● **Data supplied**
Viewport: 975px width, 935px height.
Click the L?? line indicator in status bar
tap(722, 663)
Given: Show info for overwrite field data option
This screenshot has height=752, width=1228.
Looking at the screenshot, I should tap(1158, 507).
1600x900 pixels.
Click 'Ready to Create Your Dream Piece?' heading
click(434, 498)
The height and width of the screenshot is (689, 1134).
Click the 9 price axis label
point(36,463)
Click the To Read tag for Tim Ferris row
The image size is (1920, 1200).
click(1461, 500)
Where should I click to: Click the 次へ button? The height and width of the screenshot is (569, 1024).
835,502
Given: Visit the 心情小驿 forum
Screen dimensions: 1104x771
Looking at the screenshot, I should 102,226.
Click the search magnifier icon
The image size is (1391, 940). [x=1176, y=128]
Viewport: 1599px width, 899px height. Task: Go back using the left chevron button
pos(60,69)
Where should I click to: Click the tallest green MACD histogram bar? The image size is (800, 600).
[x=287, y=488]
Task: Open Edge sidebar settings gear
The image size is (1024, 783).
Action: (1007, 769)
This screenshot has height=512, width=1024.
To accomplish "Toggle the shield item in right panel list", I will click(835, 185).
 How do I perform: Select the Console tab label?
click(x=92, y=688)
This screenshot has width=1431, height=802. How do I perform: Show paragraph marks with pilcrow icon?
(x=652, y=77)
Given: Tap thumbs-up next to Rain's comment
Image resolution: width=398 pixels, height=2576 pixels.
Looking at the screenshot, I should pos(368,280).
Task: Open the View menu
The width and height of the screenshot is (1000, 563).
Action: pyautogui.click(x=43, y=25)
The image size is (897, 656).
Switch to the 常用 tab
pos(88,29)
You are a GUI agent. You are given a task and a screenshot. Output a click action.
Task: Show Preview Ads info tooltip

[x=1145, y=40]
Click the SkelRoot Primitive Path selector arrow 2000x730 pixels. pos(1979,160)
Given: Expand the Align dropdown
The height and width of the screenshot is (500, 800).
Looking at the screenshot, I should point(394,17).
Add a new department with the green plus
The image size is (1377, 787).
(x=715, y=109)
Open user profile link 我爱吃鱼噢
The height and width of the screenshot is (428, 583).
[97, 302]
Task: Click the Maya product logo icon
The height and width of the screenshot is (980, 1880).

● **Problem description**
Among the records, find the lines that contain "Open" and copy each of them.

● **Output for this exercise**
Task: Open Edge sidebar settings gear
Task: Open the View menu
Open user profile link 我爱吃鱼噢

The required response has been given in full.